▸ Dataset entries
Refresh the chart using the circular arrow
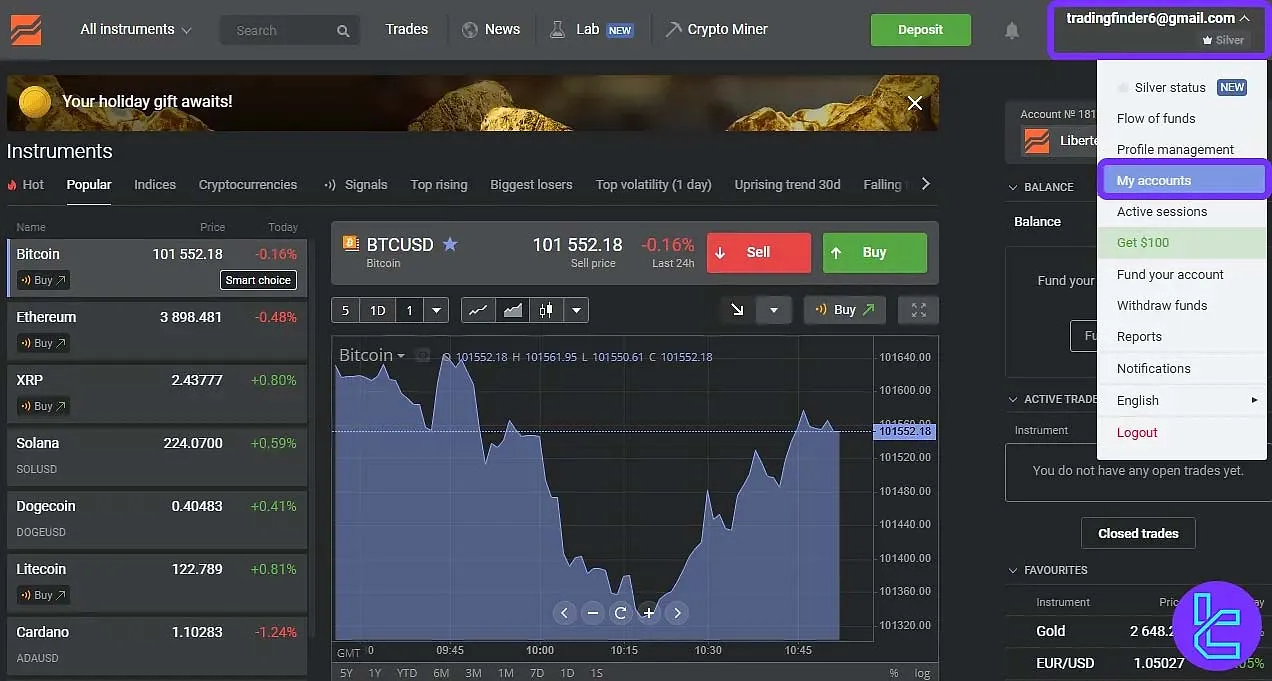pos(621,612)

* * *

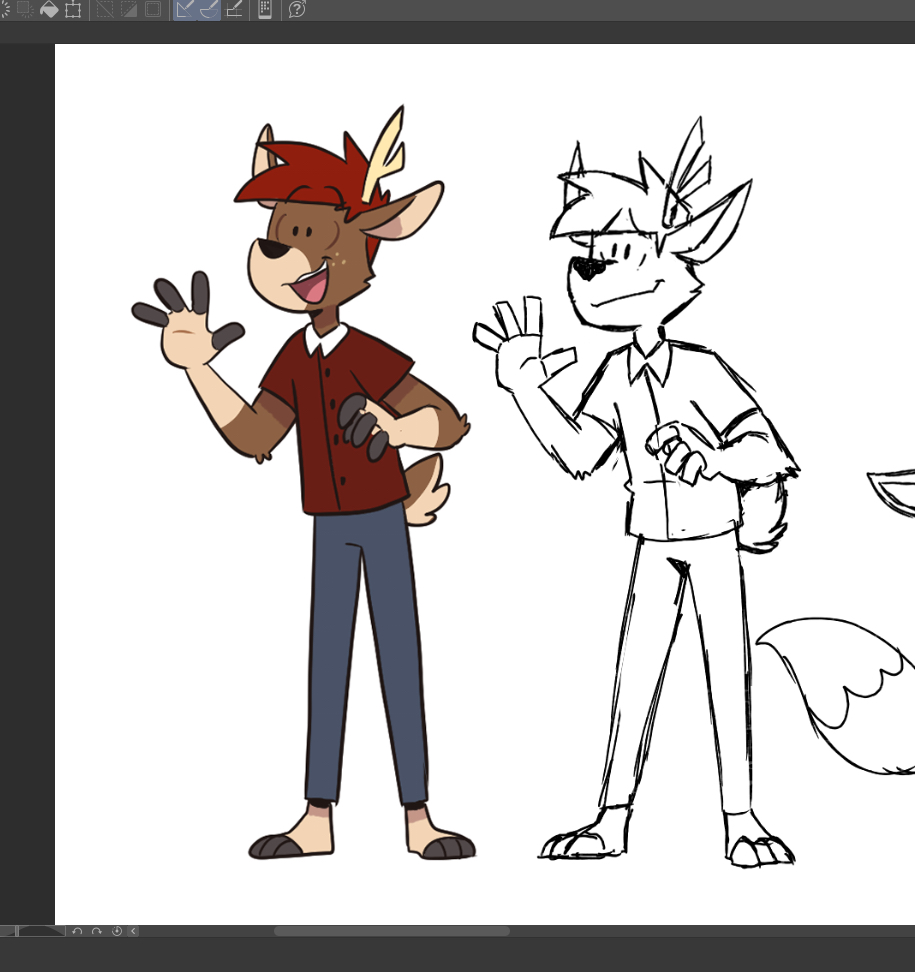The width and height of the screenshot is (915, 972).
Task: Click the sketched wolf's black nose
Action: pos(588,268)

--

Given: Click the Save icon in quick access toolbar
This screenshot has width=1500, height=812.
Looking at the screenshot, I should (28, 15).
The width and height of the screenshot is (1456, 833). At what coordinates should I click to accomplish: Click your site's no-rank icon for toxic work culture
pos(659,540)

▸ Prompt
Starting at the line that contains "The width and height of the screenshot is (1456, 833)." and stopping after the line that contains "pos(659,540)", give those lines again with "coordinates" swapped for "location". Leave everything else unchanged.

▸ Written answer
The width and height of the screenshot is (1456, 833). At what location should I click to accomplish: Click your site's no-rank icon for toxic work culture
pos(659,540)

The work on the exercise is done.